To have my cake and be eaten, too,
I’ve done what no other poet has—
tossed silver through fits of abandon,
through spirals of denial, off cliffs
down into pink-rimmed oblivion
where summer’s tongue lies wet and swollen,
drowning in wild puddles dying glued
using its swell to shut shells and lips
too loud to wait out its crimson truth:
that what I sought impoverishes
the movement, the mind’s revolution
furiously disproving kisses
offer any solace to a man
broken under the wheel of soft porn,
believing love only can and should
be hard, that friction’s its own purpose.
Hitting home heartache’s wail using tools
Pilate and Hitler used to nail up
Jesus, Jews, and “degenerates” on
walls built on sand, not on evidence,
how civilization’s foundation
quakes so quickly when I lie upon
its sunken bed the way ghost ships do,
fucking up “anything with a pulse,”
grinding down “any damned soul that moves,”

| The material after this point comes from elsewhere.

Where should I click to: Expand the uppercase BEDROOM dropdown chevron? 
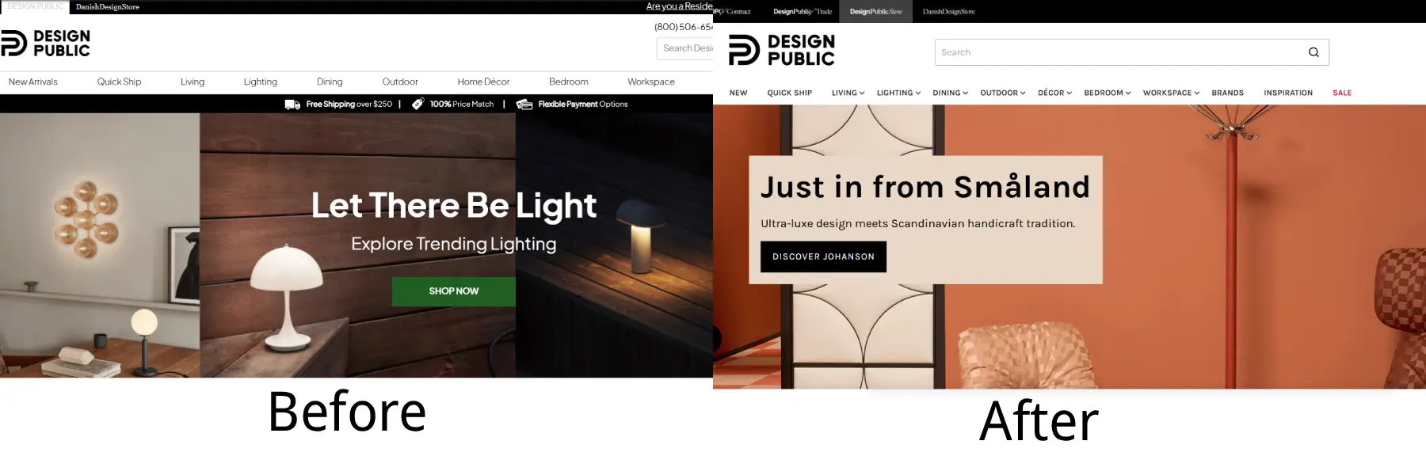(x=1128, y=93)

down to its dark salt often enough
to know light is a substance no one
trusts to cure themselves of diseases
mining their driest wit from within,
taking their bleak time to kill off men
who write of it, those impatient fools
chewing on their hearts’ sweetest pieces.
Among them I moved, opened too soon
mouths and buttocks I cruised like beaches,
splitting them like peaches, like oven
doors torn down, like gentlemen’s breeches
removed from oiled canvases hanging
by threads of dignity time had spun
but called in like debts long overdue—
in Hell’s Kitchen, thirst feeds phoenixes.